Ex-coal CEO sentenced to a year in prison over mine-safety conspiracy
Former Massey Energy CEO Don Blankenship, the man once known as West Virginia's "King of Coal", has been sentenced to a year in prison for conspiring to violate federal mine safety standards.
U.S. District Judge Irene Berger in Charleston, West Virginia, also fined Blankenship $250,000 and denied his request to remain free during appeal.
She also determined that Blankenship would not have to pay restitution to about 100 people, including former miners and family members.
In addition to the year in jail, Blankenship was fined $250,000 and is subject to a year of supervised release.

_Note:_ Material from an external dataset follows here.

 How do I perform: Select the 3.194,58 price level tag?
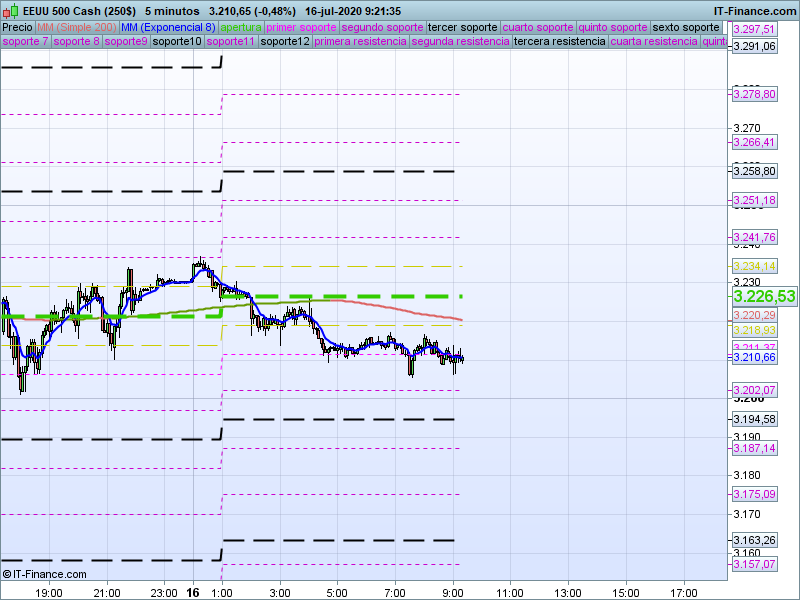[x=754, y=419]
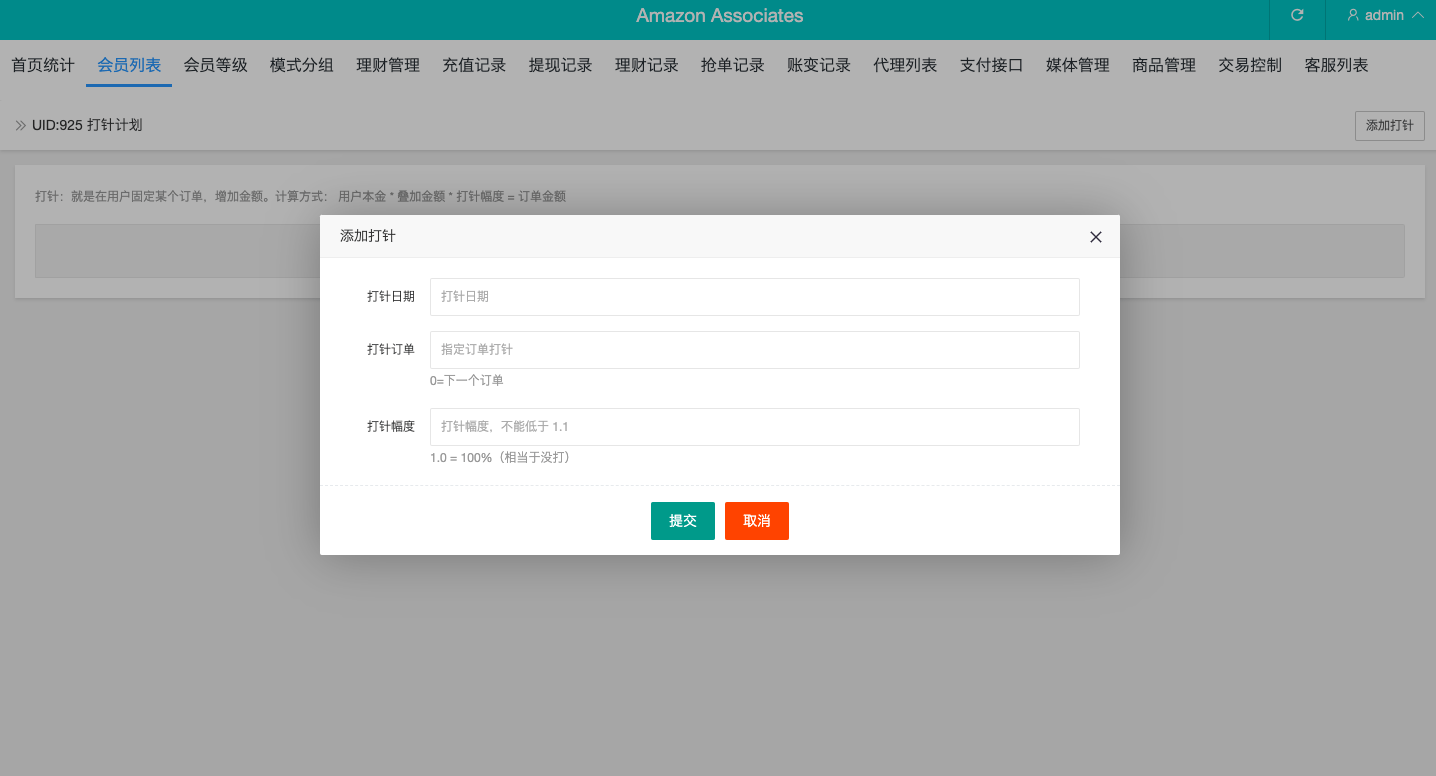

The sentencing comes six years and one day after a fatal explosion tore through Massey’s Upper Big Branch mine, killing 29 people. The incident is considered the worst US coal industry accident in almost 40 years.
“This sentence is a victory for workers and workplace safety. It lets companies and their executives know that you can’t take chances with the lives of coal miners and get away with it,” acting US Attorney Carol Casto, said in a statement. “Putting the former chief executive officer of a major corporation in prison sends a message that violating mine safety laws is a serious crime, and those who break those laws will be held accountable.”
Blankenship’s defense lawyers, who are planning an appeal, recommended that he be fined and placed on probation.
When a federal jury convicted the former CEO of a misdemeanour charge in December, the US attorney said it was the first time such a high-ranking corporate executive had been found guilty of a workplace safety crime. Jurors, however, only ended up acquitting Blankenship of three felony counts.